#WednesdayOneThing is a weekly opportunity for Clearbanc employees to share their knowledge of exciting trends in the retail and e-commerce space. Tune in to Facebook every Wednesday at 8:45AM EST to watch LIVE.
Facebook just settled a lawsuit to pay out advertisers for falsifying video data to the tune of $40 million. It all started around 2015 when video was really becoming a bigger part of Facebook’s strategy. This is important to note because Facebook generates about 89% of its revenue from advertising. That amounted to 60 billion dollars in revenue from advertising this year alone.
A lot of this revenue comes from ad spend by e-commerce brands. Facebook is very popular among digital advertisers because it’s the cheapest way to get the most amount of eyeballs in a given amount of time.
Or so we thought.
What you see isn’t always what you get (WYSIAAWYG)
Turns out, Facebook actually falsified some of the data for their video service. According to Facebook, miscalculating watch time was an “innocent mistake”. But it was a mistake with potentially long-lasting effects on companies relying on that data to determine the allocation of ad spend, especially when you’re an e-commerce company with limited capital. So as some brands poured dollars into video because the “numbers” showed they performed better, it turns out that may have been a misguided decision.
I talk to a lot of Clearbanc founders about Facebook. After all, it’s one of the most popular social media platforms to advertise on. The platform offers valuable data including stats about your return on ad spend (ROAS).
This lawsuit certainly raises an eyebrow or two and forces everyone to look at the data more critically. If it turns out that other metrics like ROAS reports aren’t as advertised, you can imagine how detrimental that could be to your ad strategy.

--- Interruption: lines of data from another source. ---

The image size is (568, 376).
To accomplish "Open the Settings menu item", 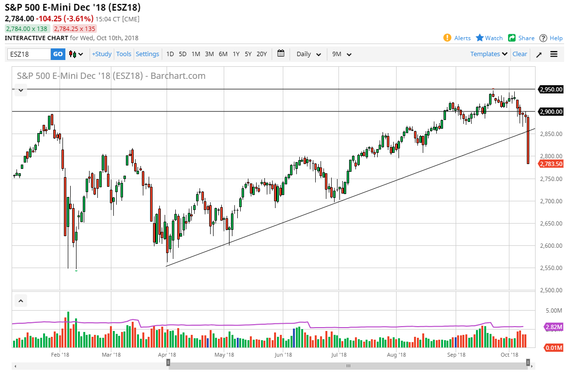I will [x=147, y=54].
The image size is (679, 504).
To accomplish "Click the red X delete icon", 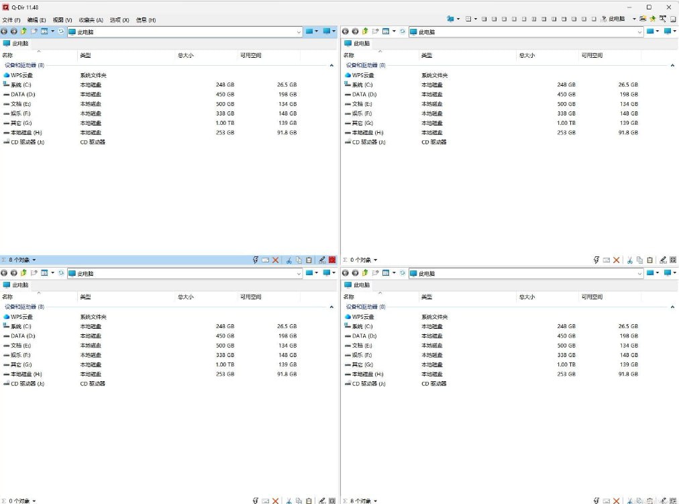I will tap(276, 260).
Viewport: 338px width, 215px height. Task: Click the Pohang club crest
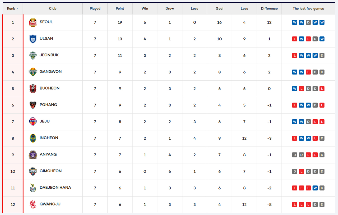[x=33, y=105]
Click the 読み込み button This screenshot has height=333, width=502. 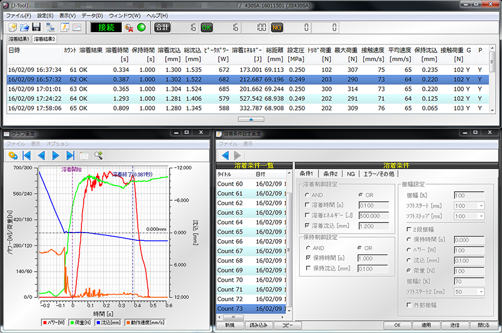click(x=258, y=325)
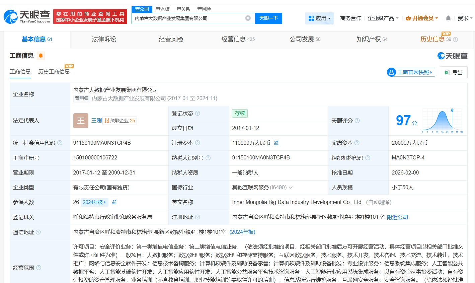
Task: Open the 2024年报 dropdown tag
Action: coord(94,202)
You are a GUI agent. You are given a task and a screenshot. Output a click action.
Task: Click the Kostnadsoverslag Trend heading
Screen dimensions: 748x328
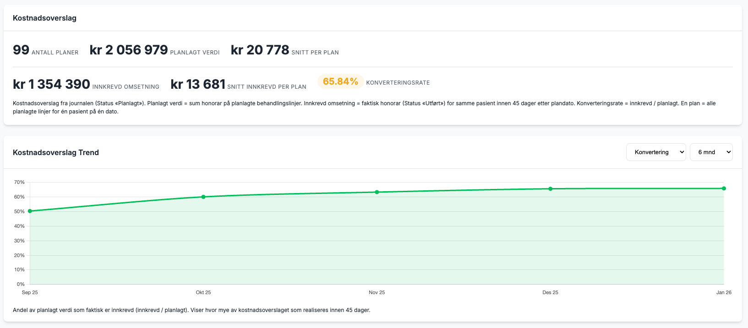56,152
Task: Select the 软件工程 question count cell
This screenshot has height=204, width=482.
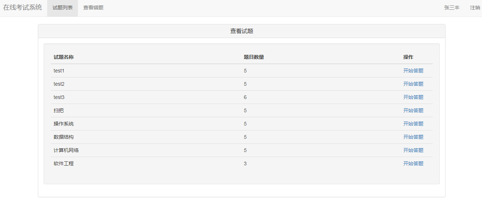Action: (245, 163)
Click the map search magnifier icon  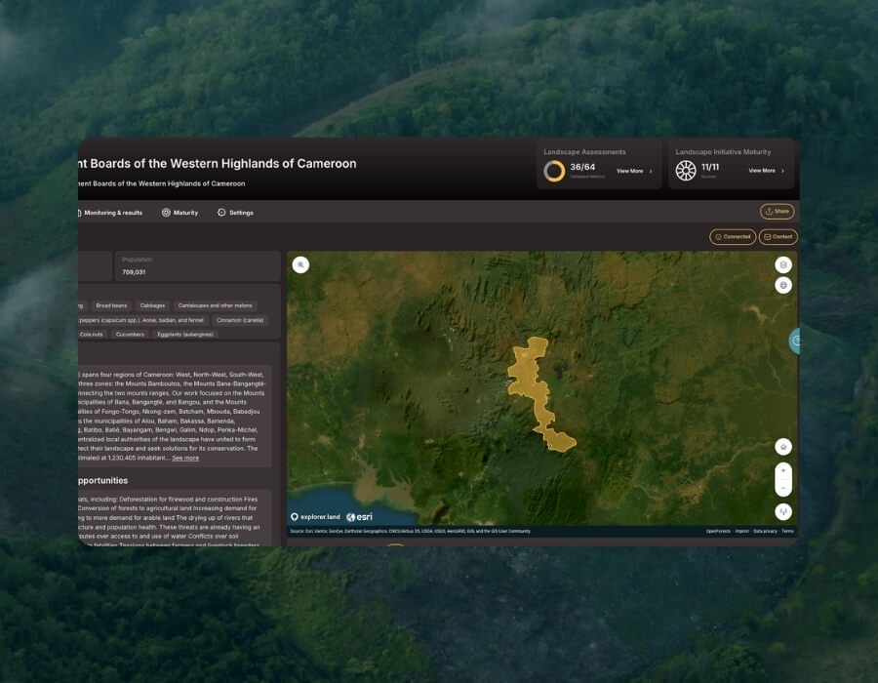(300, 264)
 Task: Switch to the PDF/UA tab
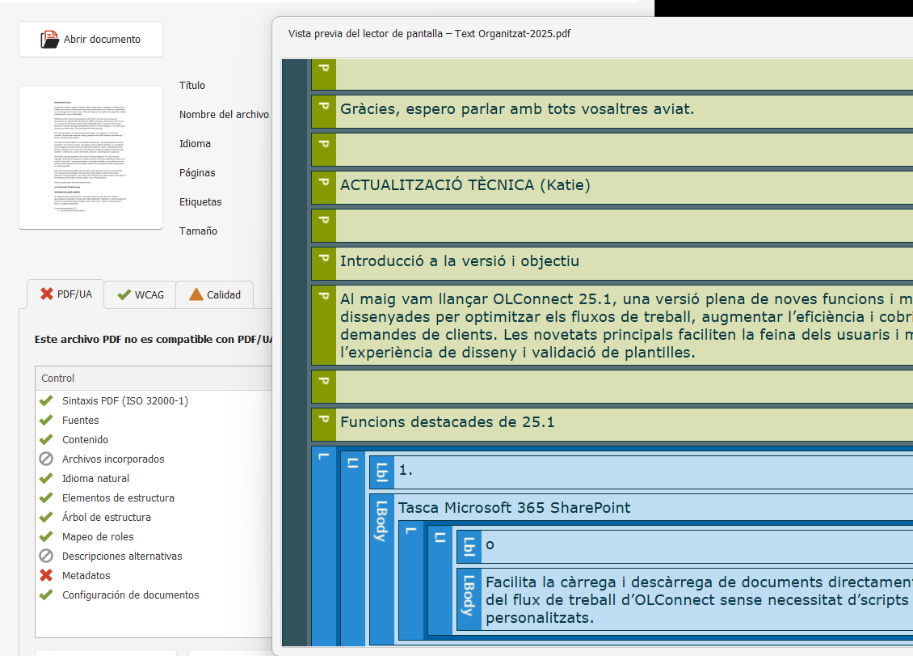pyautogui.click(x=67, y=294)
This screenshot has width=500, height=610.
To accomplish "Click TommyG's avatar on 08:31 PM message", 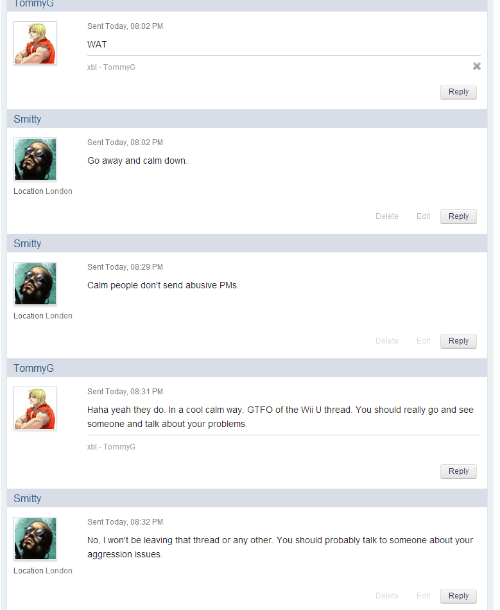I will (35, 408).
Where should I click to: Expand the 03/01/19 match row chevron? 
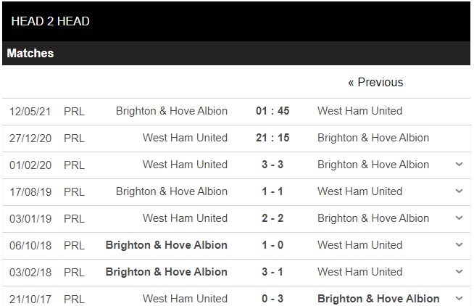(459, 218)
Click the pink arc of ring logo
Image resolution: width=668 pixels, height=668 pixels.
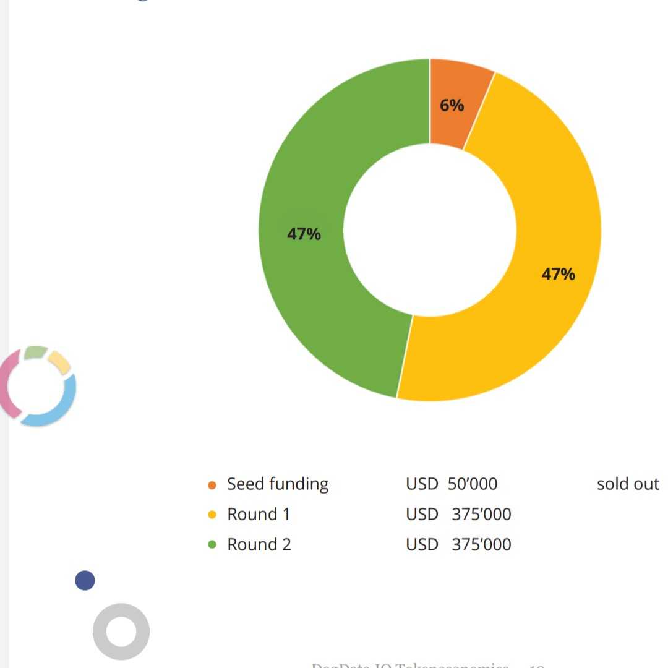(x=9, y=383)
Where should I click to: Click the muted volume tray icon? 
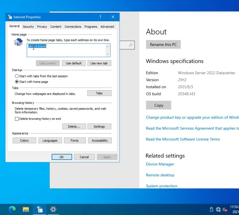(x=225, y=209)
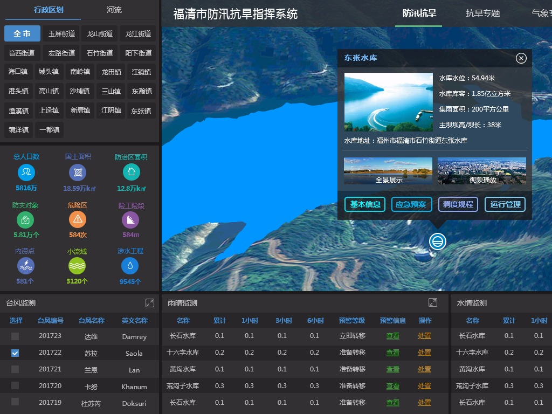Click the 国土面积 land area icon

point(78,173)
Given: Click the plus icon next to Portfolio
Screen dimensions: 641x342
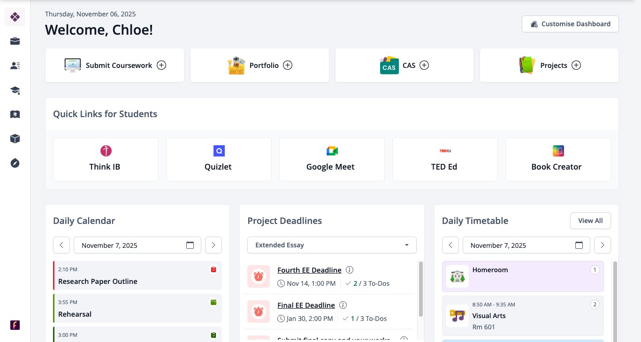Looking at the screenshot, I should [x=288, y=65].
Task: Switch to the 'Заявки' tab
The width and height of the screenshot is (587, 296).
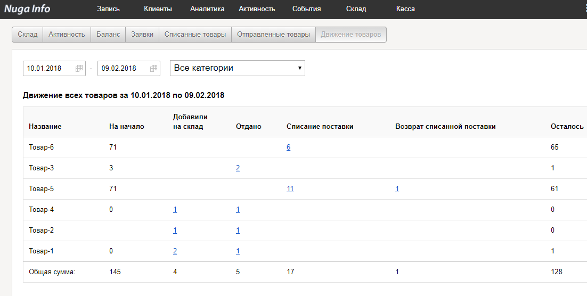Action: click(142, 35)
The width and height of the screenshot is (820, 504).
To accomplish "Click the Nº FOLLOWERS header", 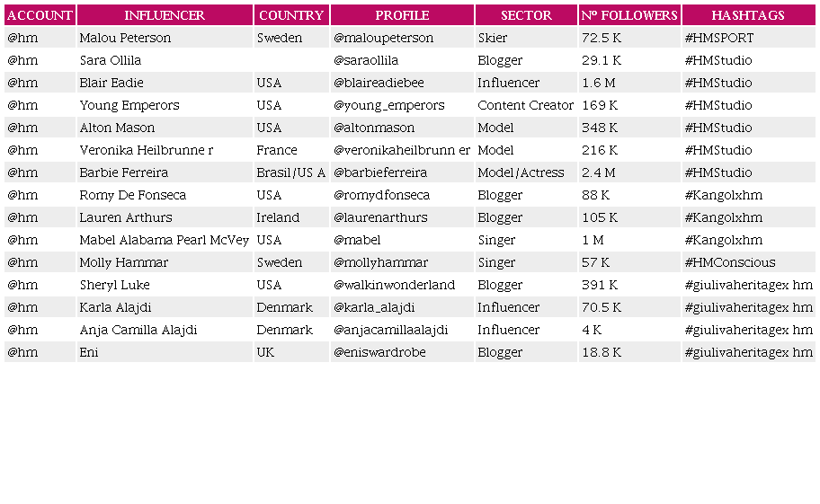I will pos(629,15).
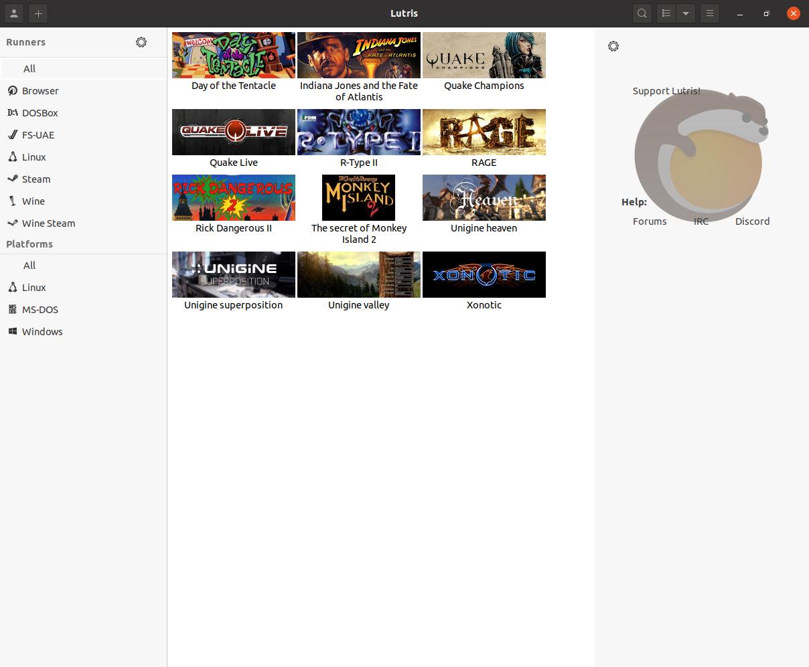Toggle the list view icon

666,13
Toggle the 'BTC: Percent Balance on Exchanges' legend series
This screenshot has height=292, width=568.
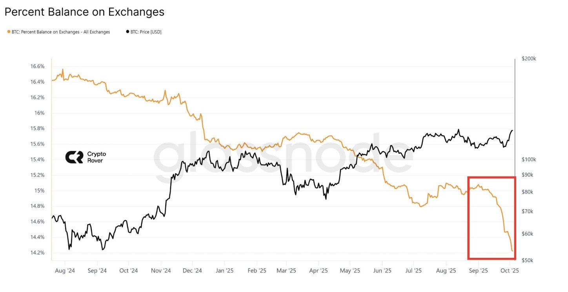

What’s really interesting (but not altogether surprising) is that Facebook alleges the extent to which their data was incorrect was not important for setting ad prices. They said they might have made some miscalculations but overall, it’s not those miscalculations are not big of a deal because they don’t set prices based on the watch time of ads.
Despite all that, they’re paying out 40 million dollars to advertisers to settle the matter. But, as I mentioned, their annual revenue is 60 billion so essentially they paid about 0.5% percent of their annual revenue to make up for this mistake. This news marks a pretty big shift in the way people view advertising and content.
The rippling effects of Facebook’s “whoopsie”
That being said, you can’t rewind the clock and some damage can’t be undone. One of College Humor’s former staff writers, TV personality and star of “Adam Ruins Everything”, Adam Conover, said they doubled down completely on Facebook video because that’s where the engagement was happening. They went as far as to stop posting natively on their site and move the entire strategy over to Facebook video since that’s where the eyeballs were.
Knowing this, 40 million dollars seems like a drop in the bucket compared to the fact that they sparked the shift of an entire industry to be more video focused, which we’re still seeing a ripple effect of today.
It’s time for e-commerce to explore underpriced media outlets
In a previous #WednesdayOnething, Robby spoke about TikTok being a really exciting up-and-coming platform. E-commerce entrepreneurs should take stock of TikTok, and other video platforms and take more control of their own media strategy. You should never rely on only one established channel anyway. It’s too risky to put all your eggs in one basket as the sole source of eyeballs.
I’m not saying Facebook isn’t still a great place to invest ad dollars. It is… but not all of them. Now is a prime time for e-commerce companies to consider branching out to other platforms like TikTok or Snapchat and experiment with underpriced media outlets.